Prohibition Nearly Killed Rye
Prohibition hurt all American spirit producers, but the effect on rye was particularly devastating. As everyone knows, Prohibition did little to stop Americans from drinking. However, it did influence what they drank.
Bootleggers smuggled in whiskey from Canada that had a softer profile than American rye whiskey. Americans didn’t fully turn their backs on bold flavor profiles—they were still drinking bathtub gin and moonshine at the time. Medicinal bourbon was also available with a prescription and would emerge as the dominant style of American whiskey following the repeal of Prohibition.
Rye’s bold and spicy flavor was no longer what American drinkers expected from whiskey. Once-mighty rye whiskey was on the decline, but it wasn’t about to disappear.
Bartenders Carry the Torch
Even at rye’s lowest point in the middle of the 20th century, many bartenders insisted on keeping a bottle of rye handy for making Manhattans or their own signature creations.

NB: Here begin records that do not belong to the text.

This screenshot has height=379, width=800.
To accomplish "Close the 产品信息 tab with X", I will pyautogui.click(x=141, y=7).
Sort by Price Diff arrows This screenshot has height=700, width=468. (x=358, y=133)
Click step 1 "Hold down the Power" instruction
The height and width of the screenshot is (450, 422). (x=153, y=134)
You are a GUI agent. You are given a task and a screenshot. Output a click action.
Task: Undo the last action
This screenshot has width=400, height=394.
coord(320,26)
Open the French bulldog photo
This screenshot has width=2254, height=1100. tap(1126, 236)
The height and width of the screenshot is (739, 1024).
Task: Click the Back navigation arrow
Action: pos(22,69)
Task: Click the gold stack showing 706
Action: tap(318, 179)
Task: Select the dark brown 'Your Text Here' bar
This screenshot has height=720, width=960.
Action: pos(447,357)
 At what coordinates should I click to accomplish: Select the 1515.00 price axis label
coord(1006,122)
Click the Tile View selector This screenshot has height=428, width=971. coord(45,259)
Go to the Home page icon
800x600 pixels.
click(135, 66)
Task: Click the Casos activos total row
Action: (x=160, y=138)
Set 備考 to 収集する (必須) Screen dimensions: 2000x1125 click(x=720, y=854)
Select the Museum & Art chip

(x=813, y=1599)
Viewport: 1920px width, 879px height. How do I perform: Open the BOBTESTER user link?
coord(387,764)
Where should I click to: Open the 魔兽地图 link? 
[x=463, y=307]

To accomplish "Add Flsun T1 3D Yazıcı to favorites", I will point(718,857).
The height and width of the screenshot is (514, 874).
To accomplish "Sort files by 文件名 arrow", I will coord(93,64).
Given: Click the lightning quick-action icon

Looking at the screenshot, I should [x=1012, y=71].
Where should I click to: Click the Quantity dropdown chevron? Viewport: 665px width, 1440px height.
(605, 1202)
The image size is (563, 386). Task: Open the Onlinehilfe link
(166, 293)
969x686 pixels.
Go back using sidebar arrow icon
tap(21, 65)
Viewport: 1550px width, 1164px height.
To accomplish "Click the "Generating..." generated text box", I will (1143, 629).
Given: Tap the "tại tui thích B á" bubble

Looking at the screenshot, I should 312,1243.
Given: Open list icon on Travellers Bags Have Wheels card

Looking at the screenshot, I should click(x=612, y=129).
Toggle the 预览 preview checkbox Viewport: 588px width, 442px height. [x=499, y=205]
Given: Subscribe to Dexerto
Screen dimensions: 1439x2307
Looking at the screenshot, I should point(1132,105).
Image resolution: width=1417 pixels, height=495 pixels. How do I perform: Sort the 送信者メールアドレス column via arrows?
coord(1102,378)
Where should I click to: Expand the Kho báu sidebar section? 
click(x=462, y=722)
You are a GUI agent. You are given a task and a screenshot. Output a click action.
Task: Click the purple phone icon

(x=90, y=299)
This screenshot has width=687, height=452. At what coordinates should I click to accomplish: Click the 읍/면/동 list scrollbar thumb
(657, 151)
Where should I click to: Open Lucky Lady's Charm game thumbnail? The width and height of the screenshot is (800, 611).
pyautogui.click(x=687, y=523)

These bartenders advocated for rye for the same reason it fell out of favor: its uniquely bold character.
Rye is a great base for cocktails due to its complex flavor profile, featuring herbaceous, fruit and spice-driven characteristics. The dry nature of American rye whiskey brings balance to sweet and refreshing cocktails while also being able to stand up in more spirit-forward cocktails like the Old Fashioned and Manhattan. The truly bold can also enjoy rye neat or on the rocks.
Bartenders who researched the original builds of many classic cocktails and appreciated the character of American rye whiskey in other recipes kept rye from being lost to history. They may not have realized it at the time, but they were also setting the stage for the rye revival.